[Collected data entries]
________________

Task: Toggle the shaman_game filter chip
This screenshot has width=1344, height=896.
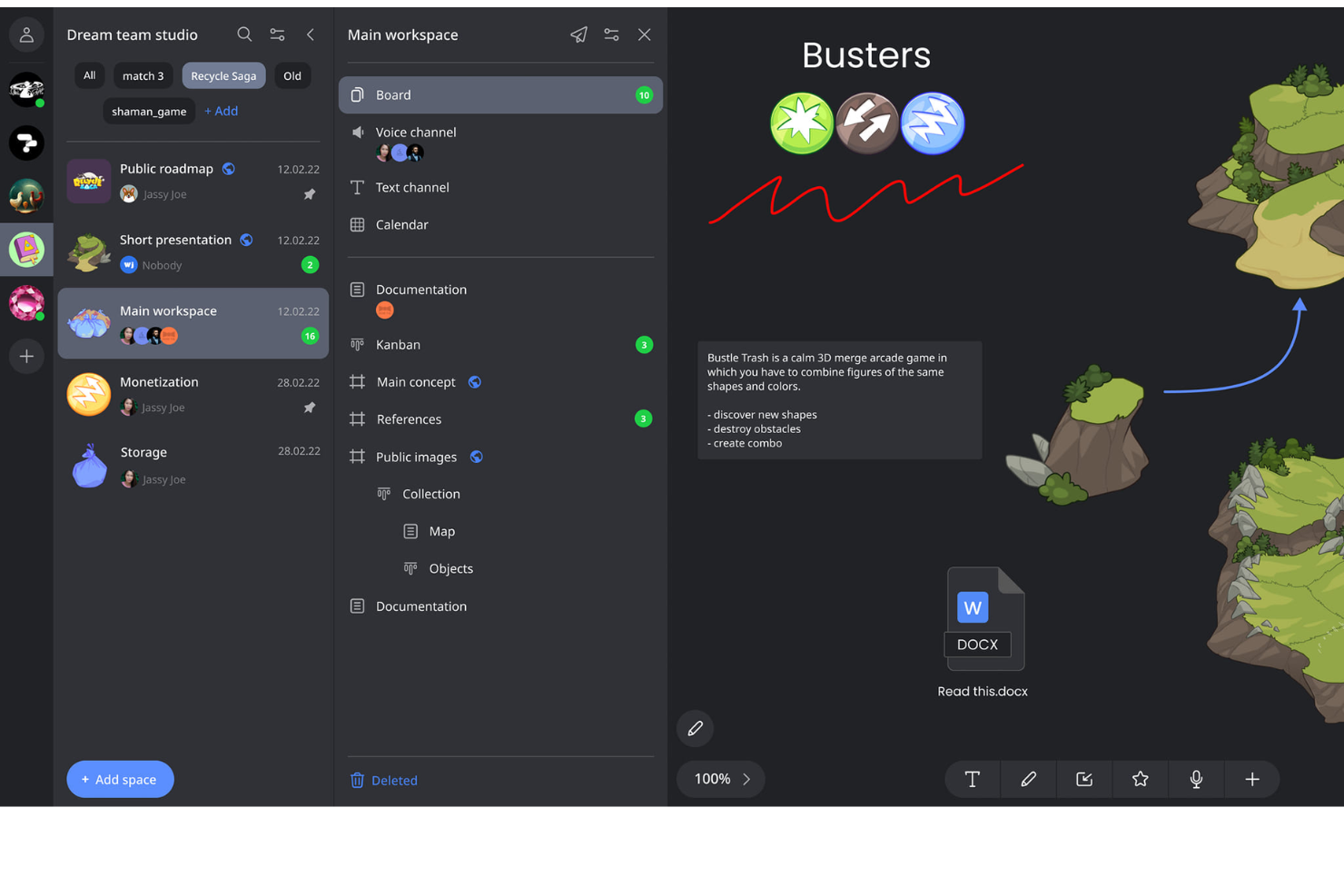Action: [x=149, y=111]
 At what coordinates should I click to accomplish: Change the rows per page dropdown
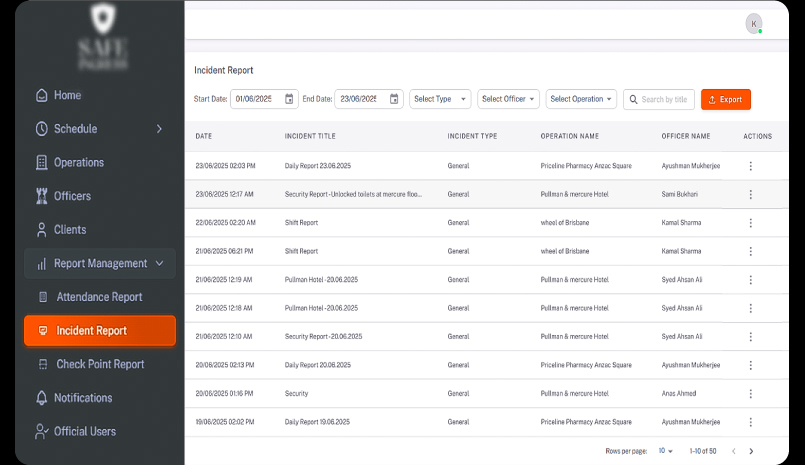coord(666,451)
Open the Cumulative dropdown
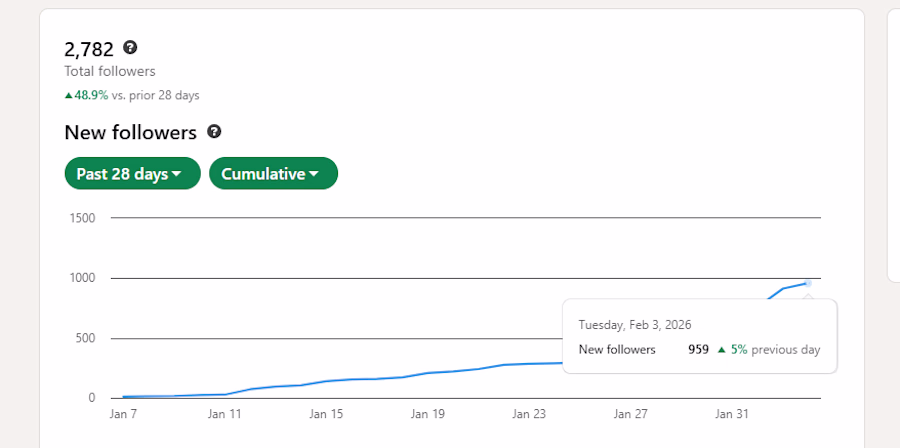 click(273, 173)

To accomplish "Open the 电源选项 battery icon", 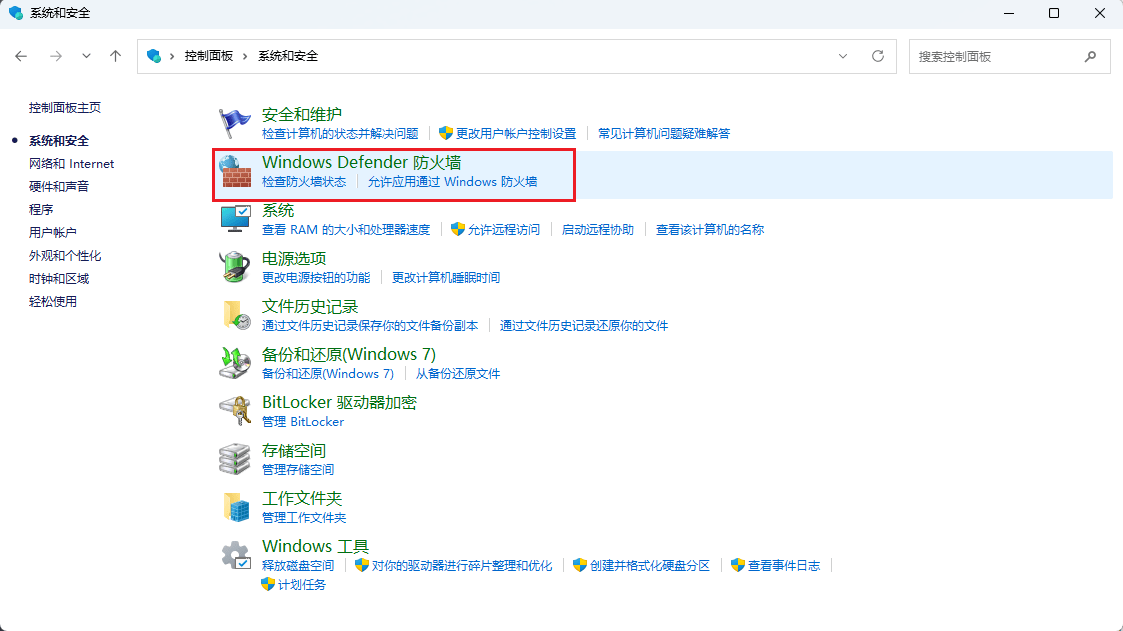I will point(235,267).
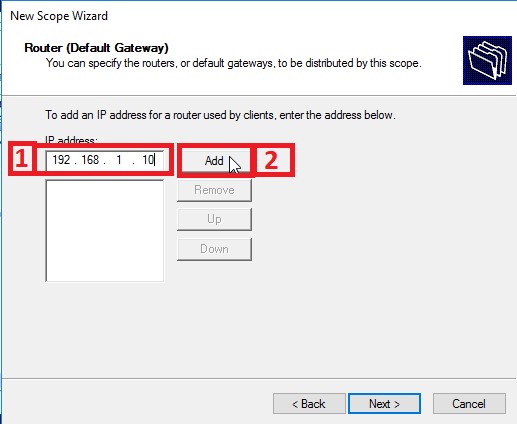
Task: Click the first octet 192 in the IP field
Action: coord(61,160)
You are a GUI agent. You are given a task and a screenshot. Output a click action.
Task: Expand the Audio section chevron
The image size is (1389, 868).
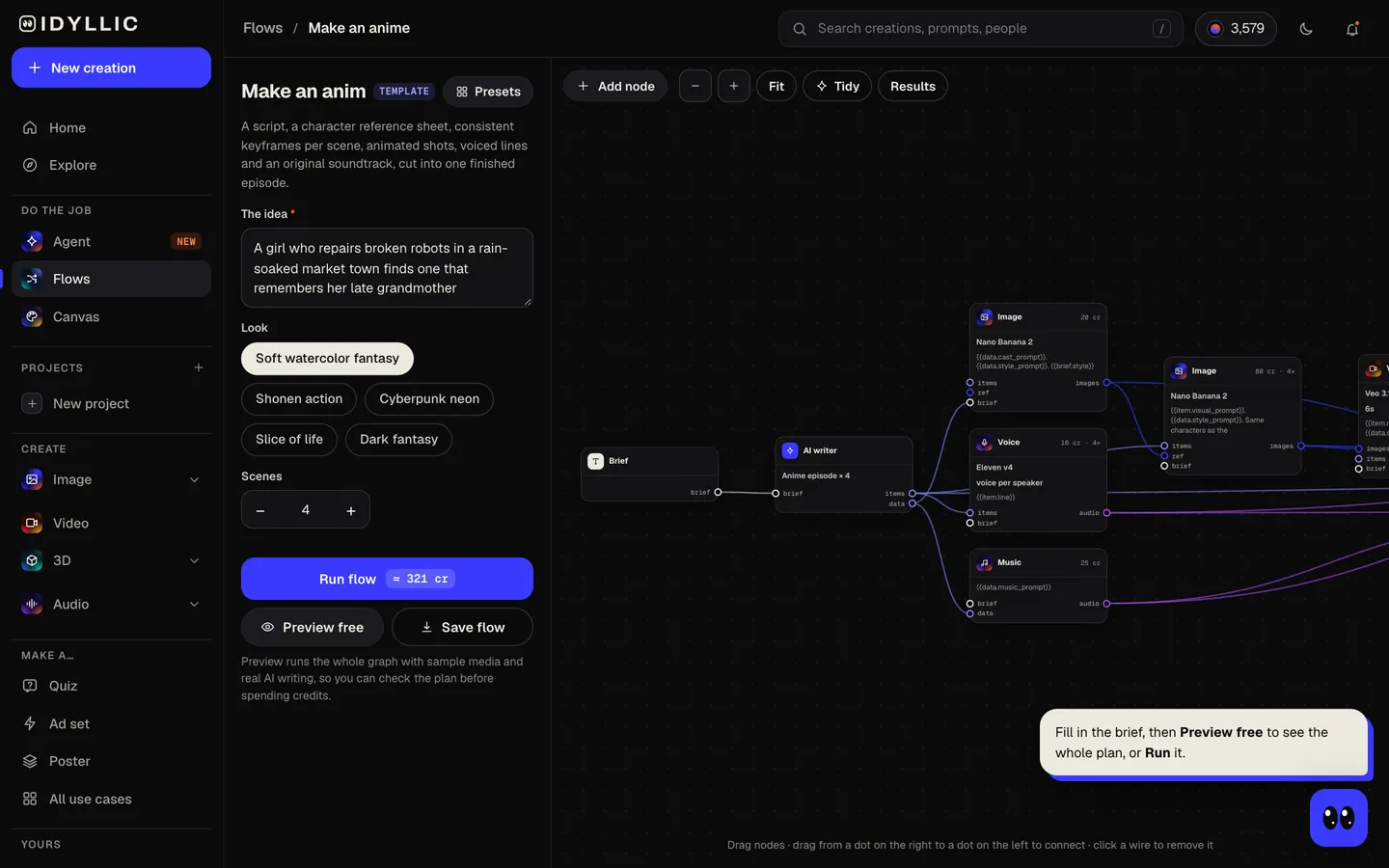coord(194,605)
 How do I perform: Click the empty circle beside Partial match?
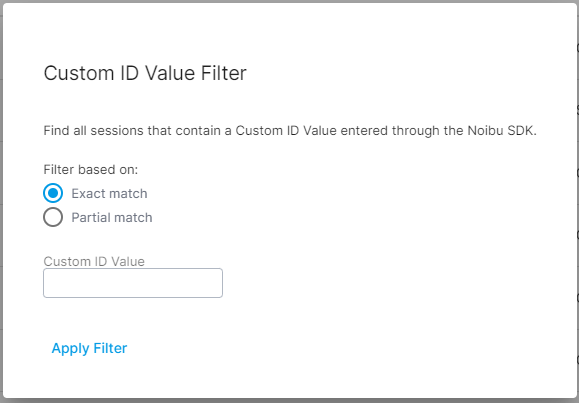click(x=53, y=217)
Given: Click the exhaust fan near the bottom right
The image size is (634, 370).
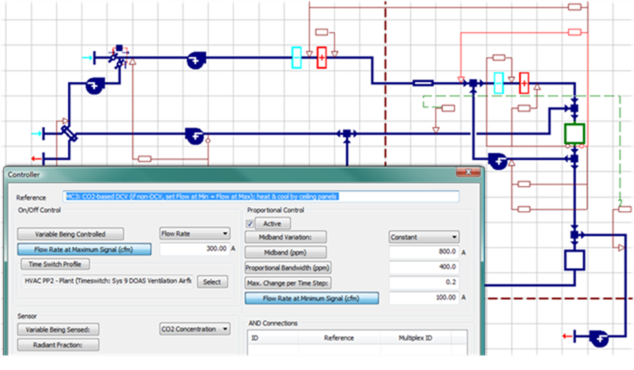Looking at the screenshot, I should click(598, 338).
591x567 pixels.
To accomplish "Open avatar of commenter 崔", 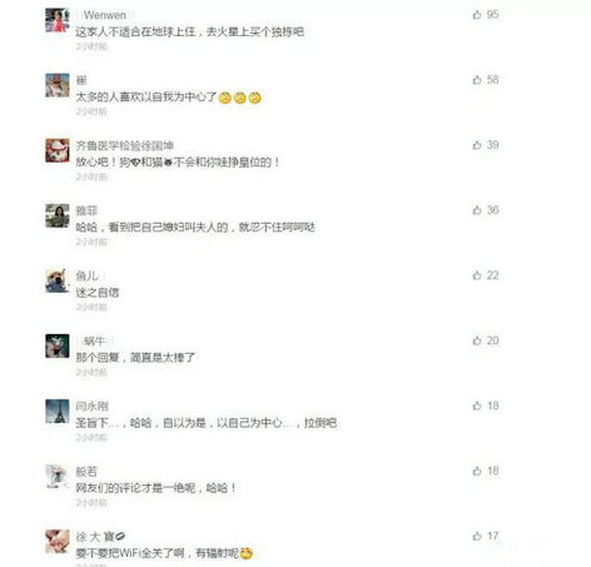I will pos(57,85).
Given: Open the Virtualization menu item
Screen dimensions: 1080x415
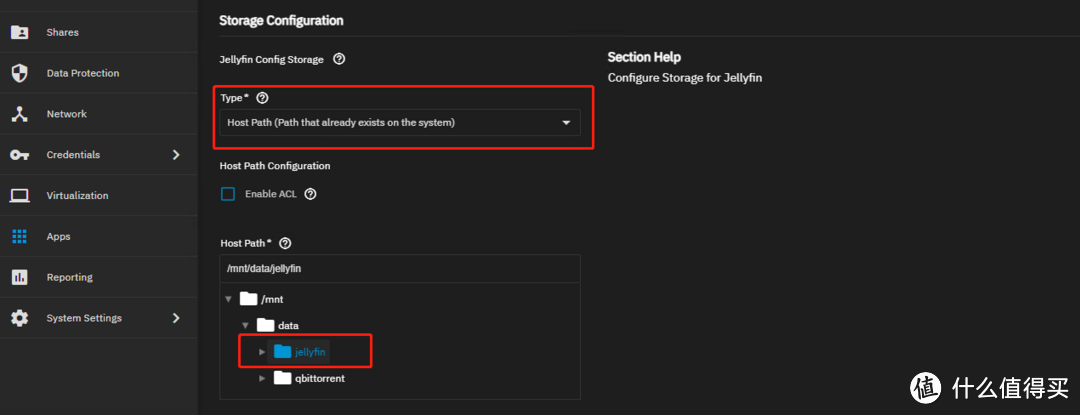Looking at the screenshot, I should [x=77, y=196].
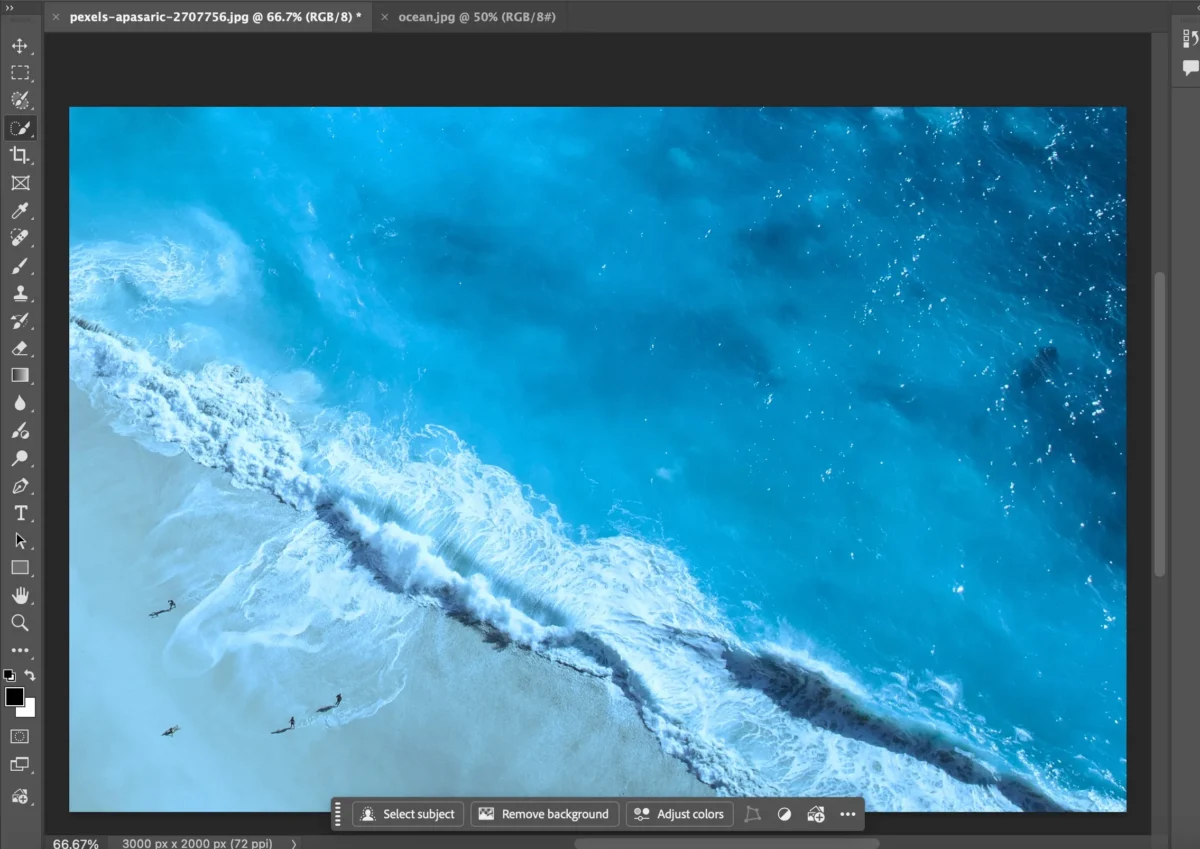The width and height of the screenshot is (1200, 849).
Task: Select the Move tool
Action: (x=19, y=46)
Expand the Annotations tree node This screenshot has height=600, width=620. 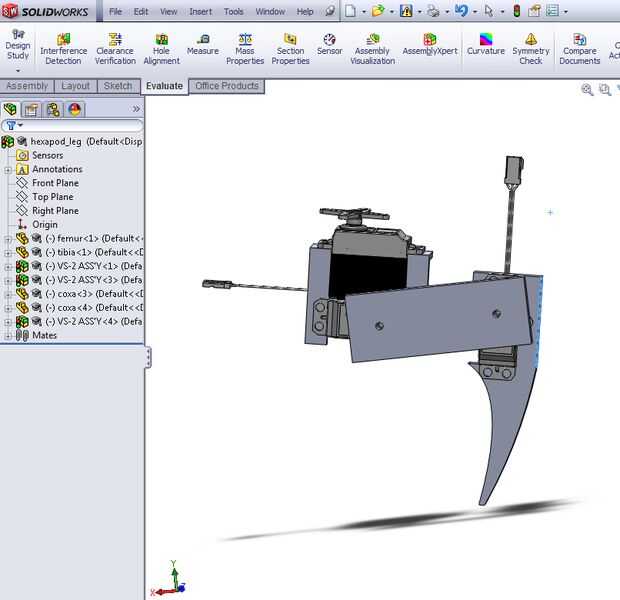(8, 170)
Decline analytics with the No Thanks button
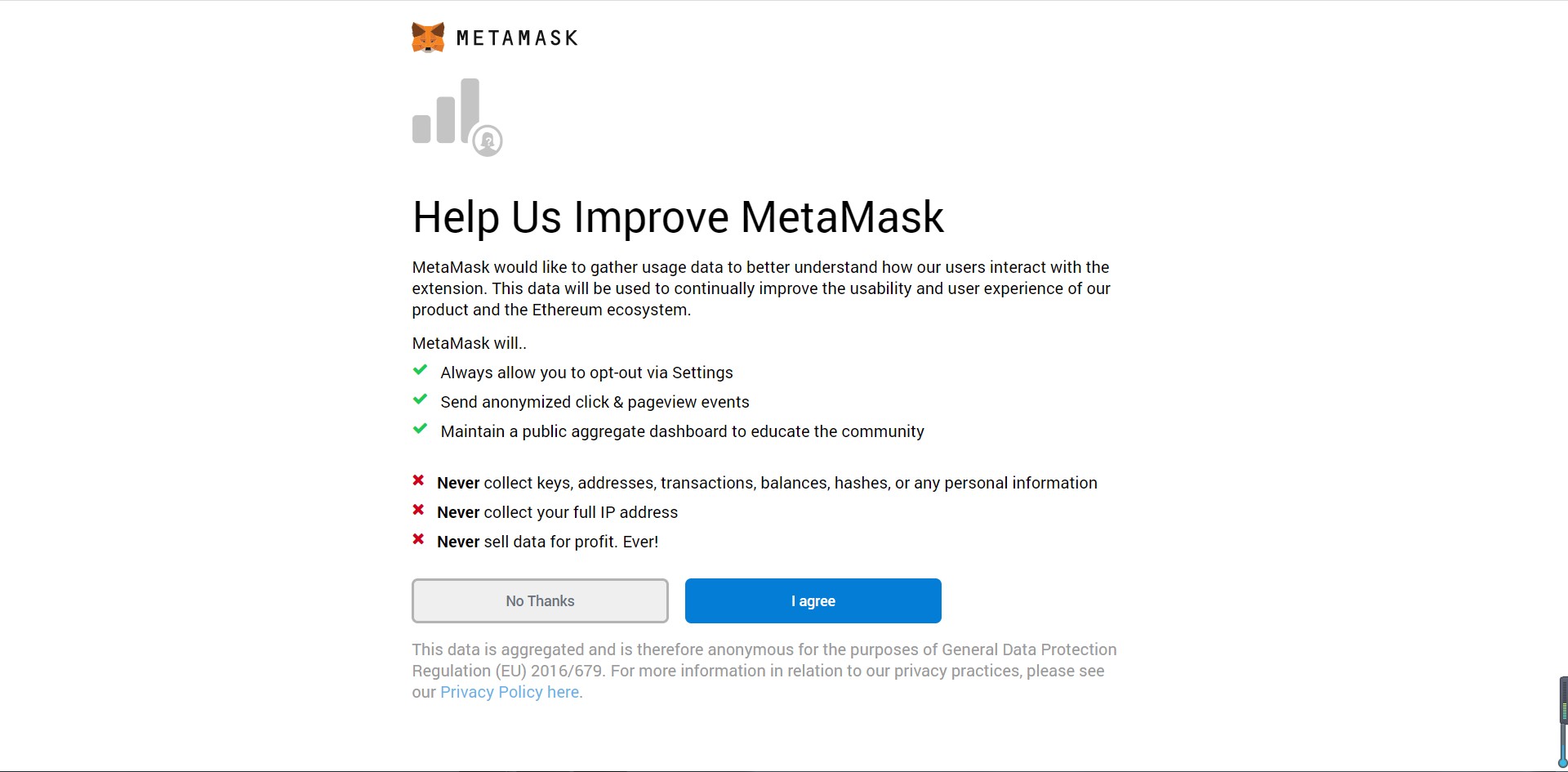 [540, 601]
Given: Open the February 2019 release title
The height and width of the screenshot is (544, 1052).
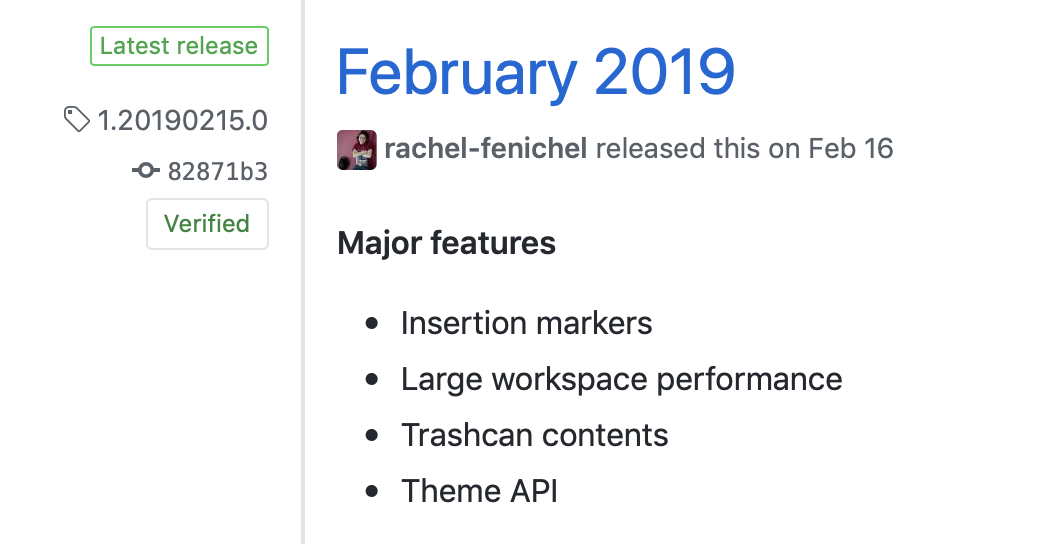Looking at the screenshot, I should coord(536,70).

________________

§ WHAT IS EXPECTED
Without any pictures, please write out the lines from the one containing "The height and" through the final line of the data, exactly and inclusive of both ends.

§ ANSWER SPACE
The height and width of the screenshot is (544, 1052).
Looking at the screenshot, I should coord(536,70).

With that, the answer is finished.